▶ [Record set]:
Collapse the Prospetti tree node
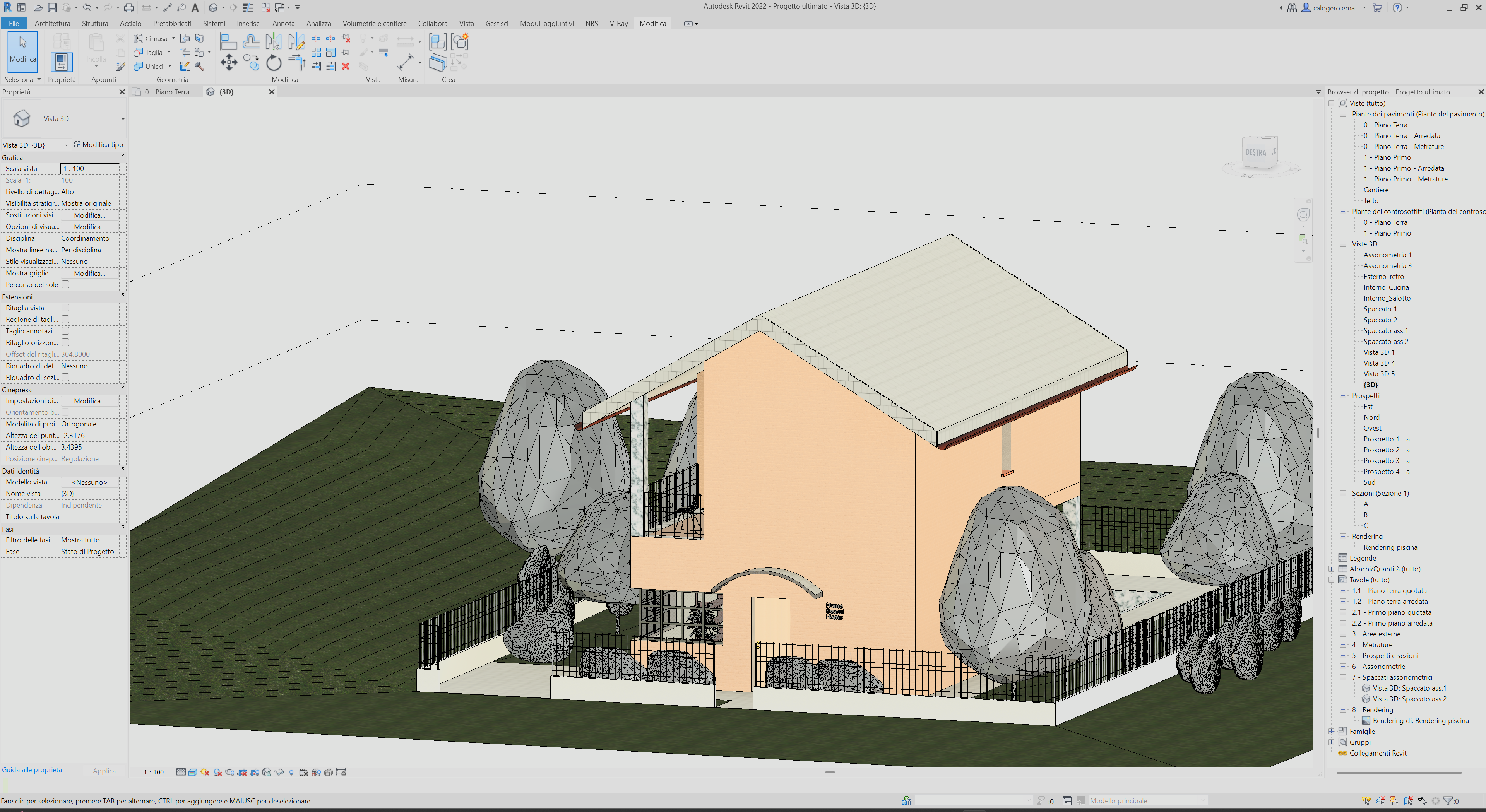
==
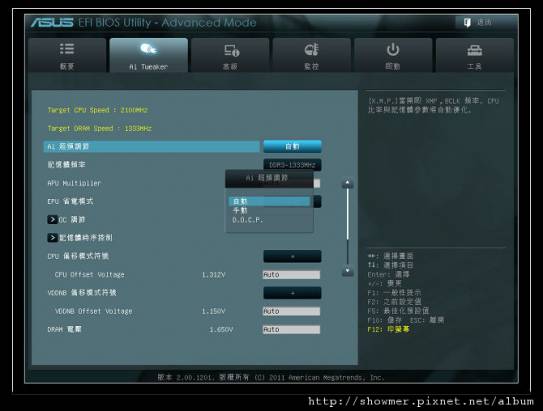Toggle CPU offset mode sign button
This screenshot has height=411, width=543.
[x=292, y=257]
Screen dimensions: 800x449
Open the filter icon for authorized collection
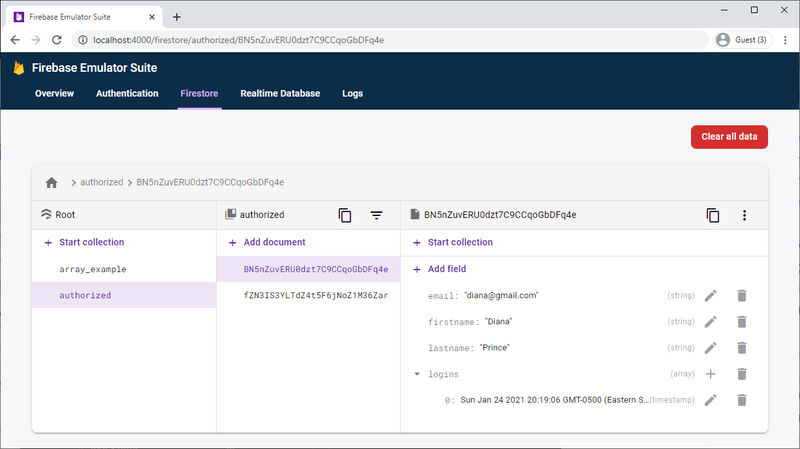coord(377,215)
...
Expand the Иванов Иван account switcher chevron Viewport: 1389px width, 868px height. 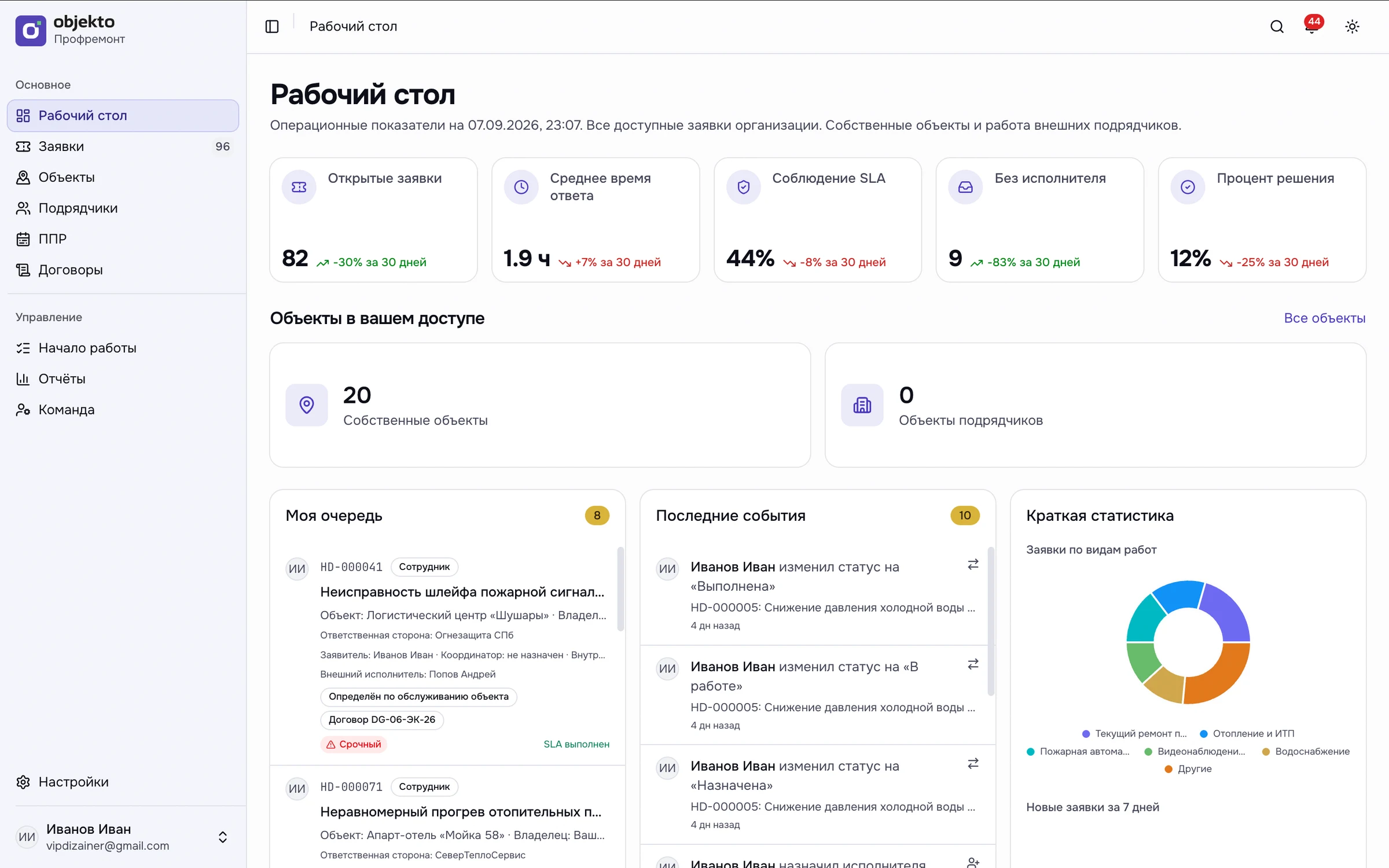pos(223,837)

▶ [Stated problem]: Return the lines unchanged, beginning at the line that contains "Screen dimensions: 800x449" and stopping after the line that contains "coord(377,215)", and leave the pictures out of your answer.

▶ [Task result]:
Screen dimensions: 800x449
Open the filter icon for authorized collection
coord(377,215)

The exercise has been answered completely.